In fondo, in fondo è bello sciare. Ed è strettissimo il rapporto con la natura di chi va con gli sci stretti sulla neve. È un rapporto quasi simbiotico quello che si crea tra lo sciatore della fatica e le piste che frequenta. Meno male che lo spettacolo della natura attenua persino la durezza di un allenamento. La sofferenza interagisce idealmente con il paesaggio, i bastoncini per spingere esaltano il piacere di fare sport a prescindere dal risultato. Ma dov’è più divertente sciare da fondisti? Dove si può sciare più facilmente? Quali sono gli itinerari ideali, affrontando i binari del passo alternato o, più facilmente, "pattinando" a tecnica libera? Bisogna chiedere a un esperto o addirittura a un campione olimpico e mondiale azzurro. Ce l'abbiamo: Cristian Zorzi, il primo fenomeno che, quando il tempo libero da skiman della Nazionale glielo consente, partito dalle sprint continua a frequentare anche le gran fondo. E con "Zorro" in pista le sorprese non mancano. Mai.

San Pellegrino

«Non è facile scegliere 10 piste: ce ne sono tante in Italia, soprattutto nell'arco alpino, anche perché disponiamo delle più belle del mondo, altro che Scandinavia. Le Alpi sono storia, fanno ricordare le guerre, la fatica e il sacrificio. Ma se proprio devo fare una classifica di gradimento, al primo posto metto la pista San Pellegrino, nel passo in Val di Fassa. Ci sono cresciuto e, dopo averle viste tutte, da noi e all'estero, la eleggo a pista ideale. Il segreto è che puoi patire tanto il freddo o il caldo, nel bosco provi le sensazioni più diverse, in certi punti senti solo il tuo respiro, ti ritrovi in un contesto quasi fiabesco. Vedi il tramonto che scema sulla Marmolada e si tratta di percorsi aperti al principiante come al superagonista, ci sono salite impegnative e recuperi lunghi o brevi, insomma c'è di tutto».

Alpe di Siusi

«Poi dico la pista dell'Alpe di Siusi, in Alto Adige. Ti ritrovi in un un altopiano in mezzo alle baite, in un'atmosfera quasi lunare. Si può sciare anche di notte, in questo caso l'ambiente sembra spaziale, illuminato dalla Luna che, quando è piena, è davvero magica. Un'uscita davvero spettacolare».

Altopiano di Asiago

«All'altopiano di Asiago sono molto legato anche da ricordi stupendi di vittorie in Coppa del Mondo sprint.
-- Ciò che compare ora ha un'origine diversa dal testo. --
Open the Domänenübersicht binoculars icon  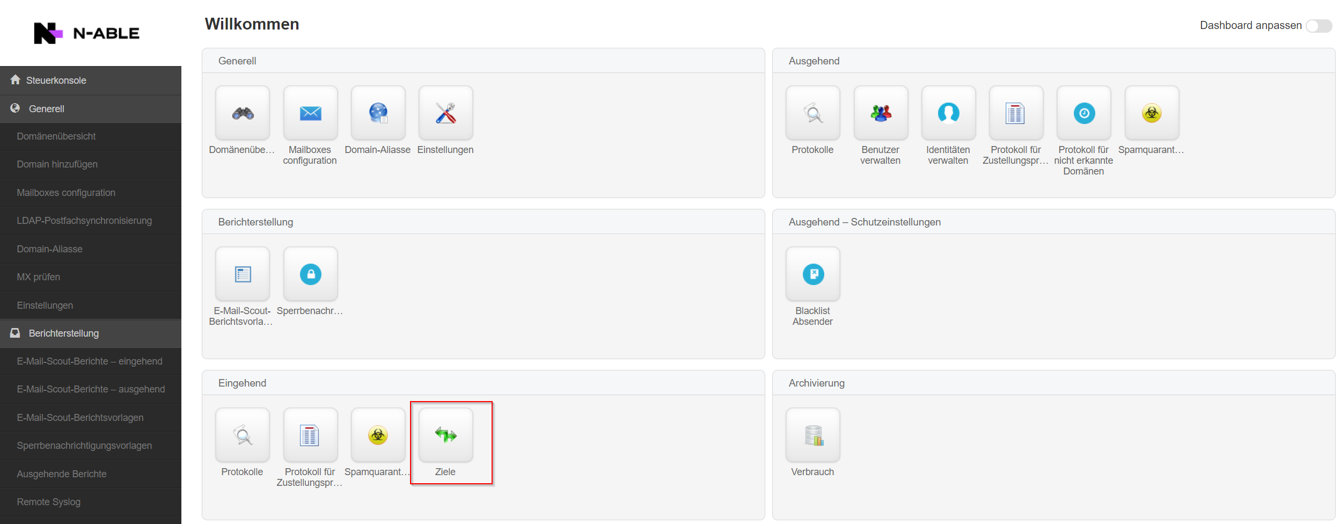point(243,113)
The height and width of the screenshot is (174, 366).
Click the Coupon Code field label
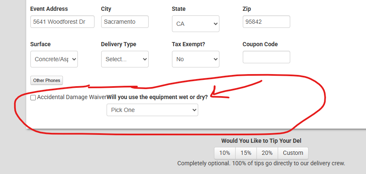pos(260,44)
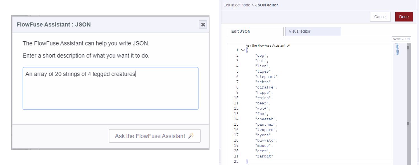Switch to the Visual editor tab
The height and width of the screenshot is (165, 419).
299,31
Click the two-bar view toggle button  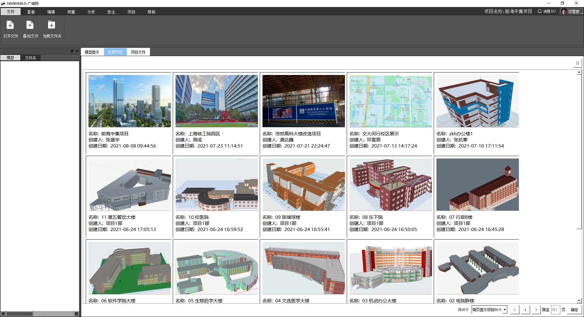[577, 63]
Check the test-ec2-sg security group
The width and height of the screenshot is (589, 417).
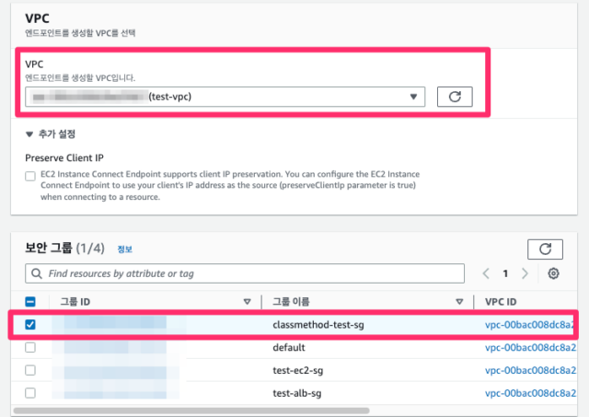click(x=30, y=370)
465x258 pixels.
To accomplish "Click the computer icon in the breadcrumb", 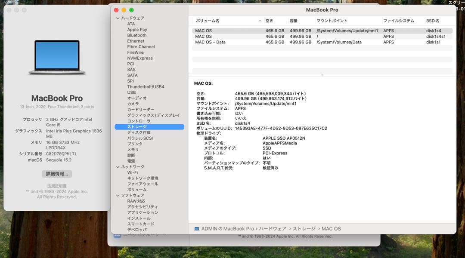I will point(196,228).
Lì c'è la pista Enego di cui sono innamorato: perché è una via dimezzo tra le prime due scelte, ti sposti in un'infinità di boschi e il giro è davvero lungo (50 km.), quindi bisogna prepararsi ad affrontarlo: non si passa mai dallo stesso punto. Sarebbe perfetto per una famiglia che vuol fare un'uscita pic-nic incluso. Verso febbraio-marzo la neve è sempre fresca, ti ritrovi a mezzogiorno magari dopo aver fatto 30 km. ti fermi a riposare e ci sono le panchine per sedersi, tra le baite. Anche in questo caso godi uno splendido, anzi, il massimo rapporto con la natura. Ma occhio: per tornare a casa devi concentrarti e dosare le forze perché i chilometri sono tanti. Un consiglio: guardare bene la cartina».

Cogne

«Il tracciato valdostano del Gran Paradiso, a Cogne, si adatta a uno come me, con piste impegnative e più valli, cambi di paesaggio: c'è varietà nel giro e trovi in una giornata nature diverse. È stupendo anche se non adatto a chi è meno esperto, diciamo che lo consiglio agli sciatori amatori più esperti. Sempre in Val d'Aosta, ma in Valsavarenche (una valle eccezionale per il contatto con la natura), c'è una pista in cui si può uscire... con gli stambecchi».

Dobbiaco

«Per un weekend con moglie e figli, sceglierei Dobbiaco, perché metti gli sci subito fuori dall'albergo: la stazione del fondista per eccellenza. Si può andare verso Cortina, verso il confine del Brennero, verso la Pusteria, un'occasione per stare sugli sci e chiacchierare con gli amici e la famiglia magari durante le feste natalizie».

Passo Lavazzè

«Nella pista di Passo Lavazzè mi sono allenato tante volte, vi si fanno incontri ravvicinati con cervi e volpi, ma non è pericolosa per le situazioni. Sì, ci sono tanti animali selvatici però anche tanti chilometri di pista per seminarli. In questo caso si passa dalla fatica di gruppo a quella solitaria, ma sempre rimanendo col filo conduttore: sport e natura».